A saída do Reino Unido da União Européia e a eleição de Donald Trump logo em seguida em 2016 são evidências de que há uma parcela significativa da população insatisfeita com a assimetria entre discurso e ações dominante na imprensa. A popularidade de Jair Bolsonaro segue o mesmo processo de contraste político no Brasil, aliando-se com o sentimento de revolta completamente legítimo por parte da população com uma elite política explicitamente corrupta.
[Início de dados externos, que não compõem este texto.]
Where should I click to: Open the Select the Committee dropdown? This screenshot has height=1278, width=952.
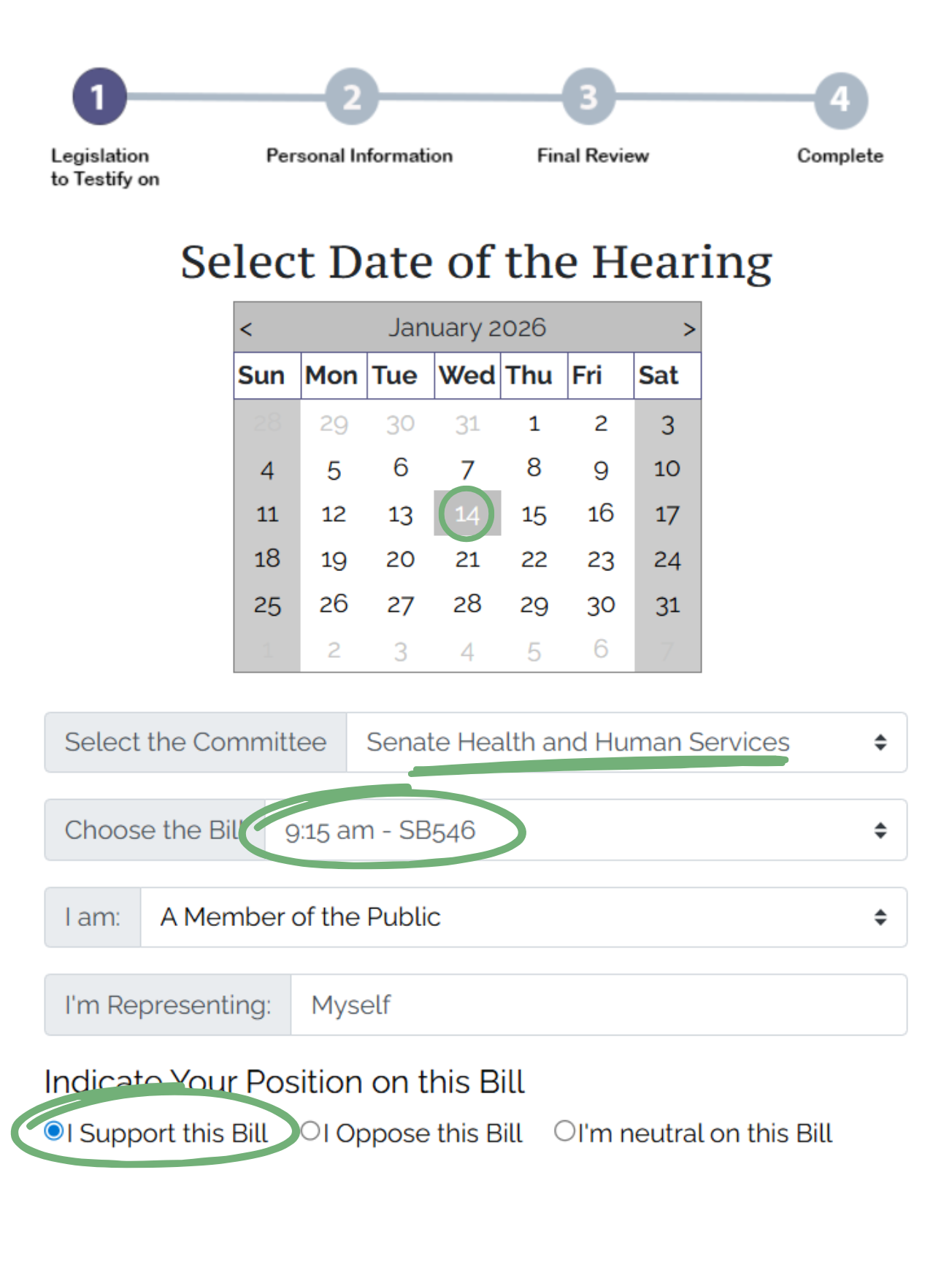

Muito se fala pelas ruas de que apenas um meteoro seja capaz de salvar o Brasil. Esta expressão provém de uma percepção de que o status quo necessita ceder à algo novo, de que o equilíbrio de poder entre PT-PSDB já não satisfaz os anseios de uma população cada vez mais impaciente com colossais escândalos de corrupção. O meteoro foi pedido e o meteoro chegou. A população brasileira não deseja mais o equilíbrio instável que dominou o país nos últimos 25 anos: ela já anseia pela incerteza. Bolsonaro atingiu 46% dos votos válidos no primeiro turno de 2018 com um plano de governo oco e com uma equipe que frequentemente se contradiz. Isso teria sido altamente prejudicial em uma candidatura em outro contexto político, mas hoje, nada disso importa.

A campanha dos Democratas contra Donald Trump em 2016 nos Estados Unidos é muito similar à campanha da esquerda contra Jair Bolsonaro no Brasil em 2018. Seus argumentos não atrapalham o candidato, apenas fortificam a sua base eleitoral. Não será a inconstância de seu posicionamento político que irá afastar os seus eleitores, o Brasil inteiro é uma inconstância política. Não será a estupidez de seu discurso que o fará perder sua base eleitoral. Para eles outro lado do debate é tão estúpido quanto. Não será a sua aparente ineficiência como legislador que irá afetar a sua imagem, o Congresso inteiro é ineficiente. O que Bolsonaro possui de tão atraente é a sua autenticidade, algo raro em um ambiente completamente superficial. O padrão estético e político inaugurado por John F. Kennedy deixou de funcionar em um mundo onde tal estética tornou-se a norma e não a exceção.

A inconsistência de Bolsonaro focada no atual sistema vigente é precisamente o seu ponto mais forte. A sociedade de hoje é recheada de ruídos, altamente fragmentada ideologicamente, onde qualquer canto da internet possui alguma discussão banal. Trump e Bolsonaro são efeitos naturais de um ambiente repleto de informações banais e de discursos superficiais. Em um mar de ruídos, aquele que grita mais alto chama mais atenção.